Task objective:
Without any pictures, restate the full set of records below exactly.

------ Data for processing

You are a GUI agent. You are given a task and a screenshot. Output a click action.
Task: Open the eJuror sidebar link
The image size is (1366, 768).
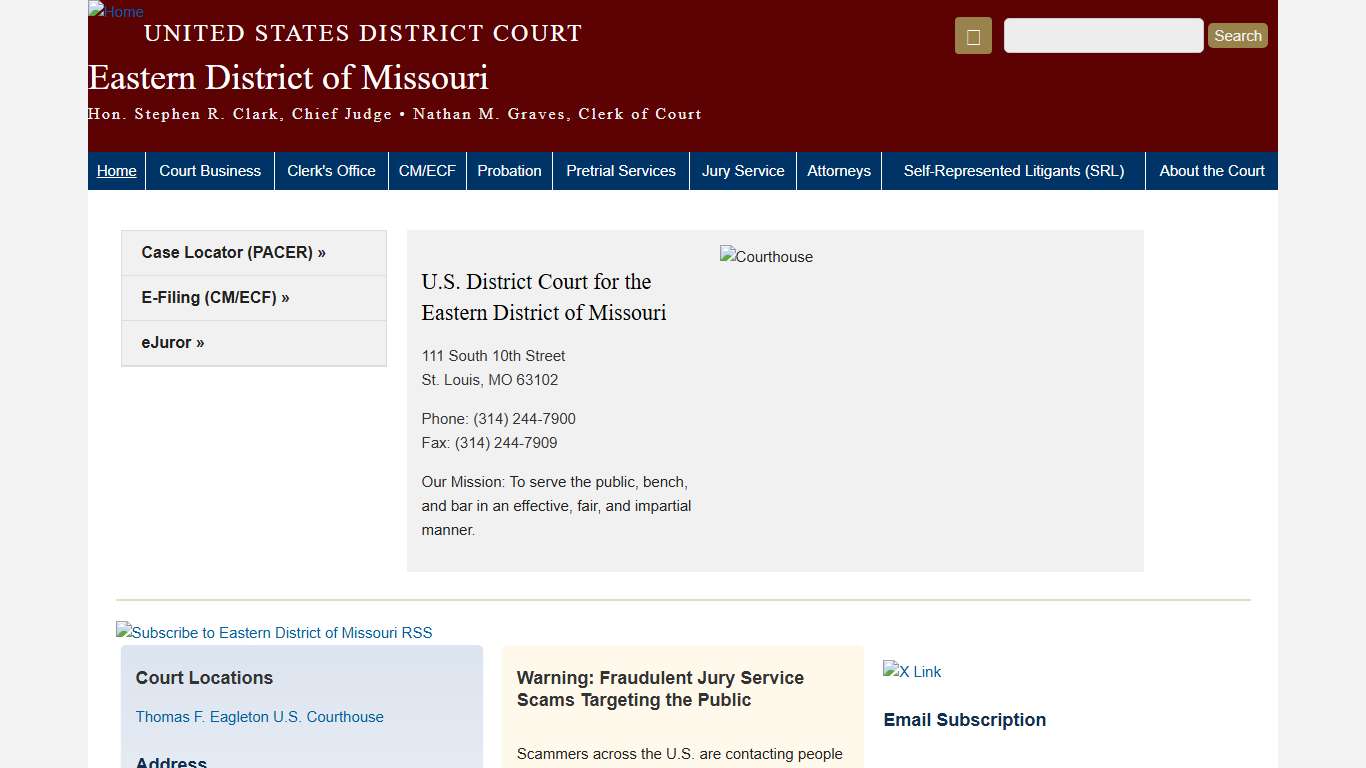pos(172,342)
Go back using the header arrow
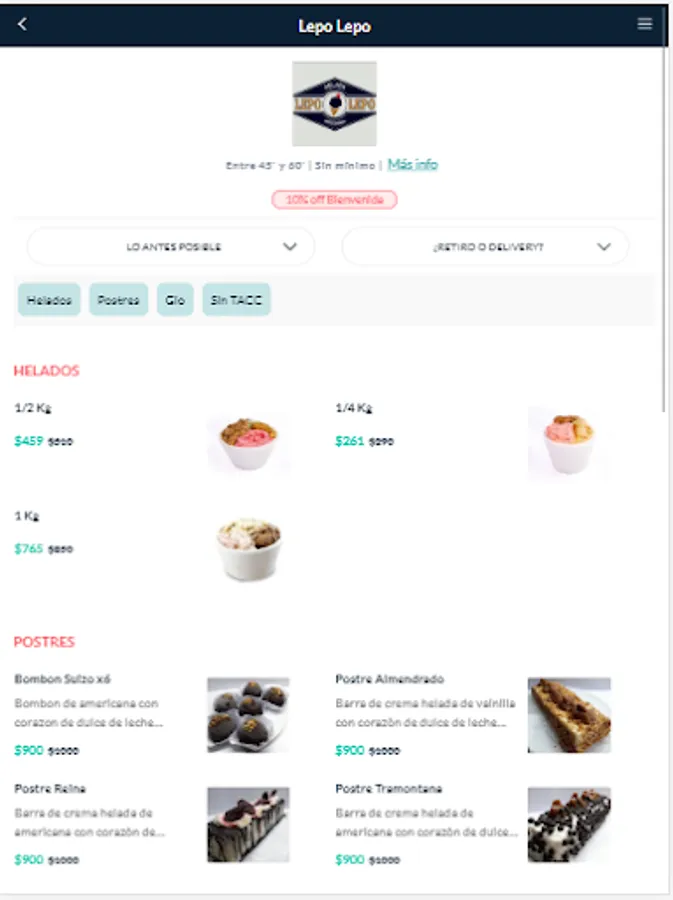Image resolution: width=673 pixels, height=900 pixels. click(22, 24)
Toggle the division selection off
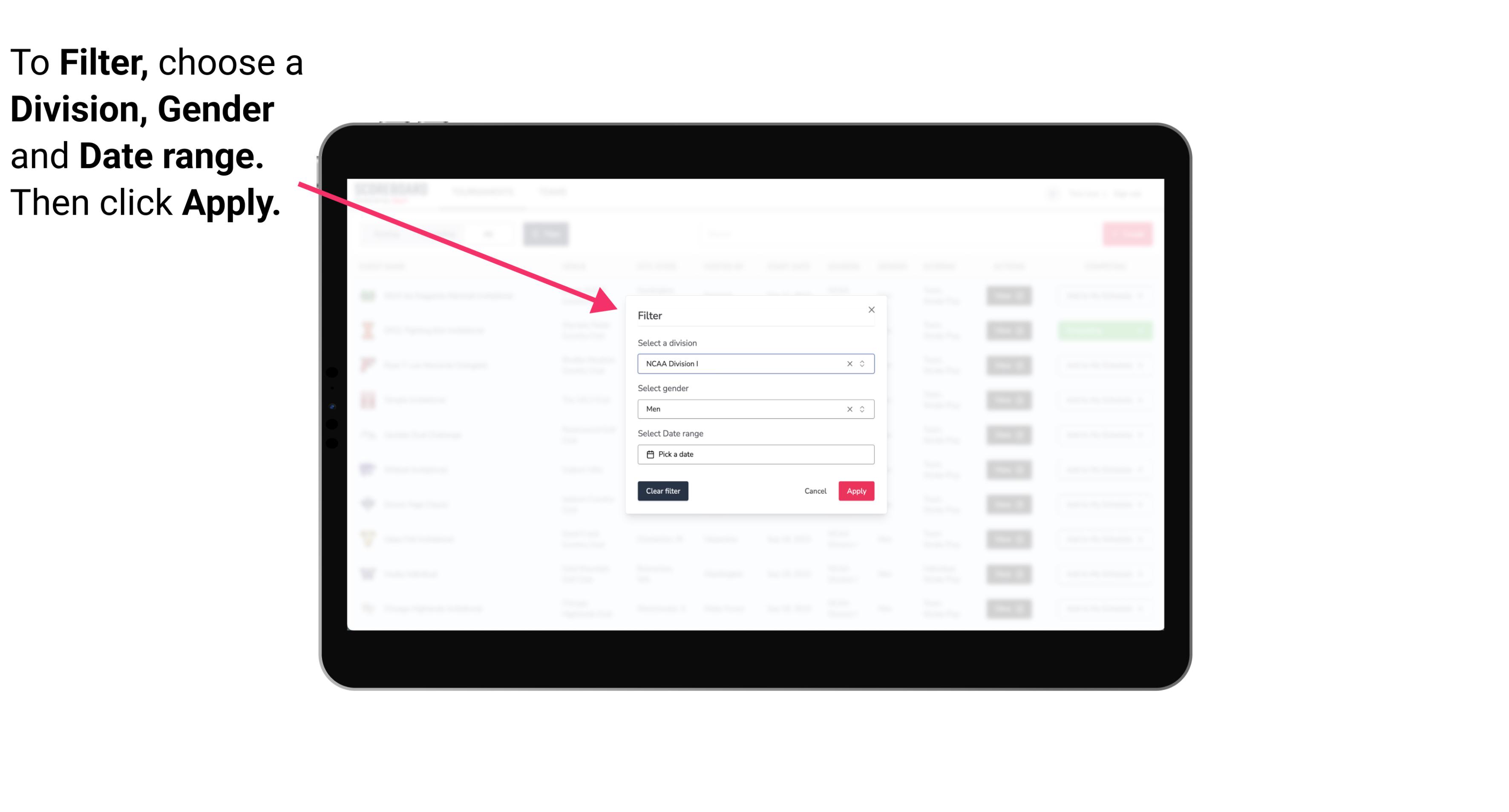1509x812 pixels. tap(847, 363)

------------

Completed task:
You are a GUI agent. You are given a task and a screenshot. Output a click action.
Task: Open the eJuror sidebar link
The image size is (1366, 768).
pos(172,342)
Go back using the header arrow
Image resolution: width=673 pixels, height=900 pixels. click(22, 24)
Toggle the division selection off
1509x812 pixels. tap(847, 363)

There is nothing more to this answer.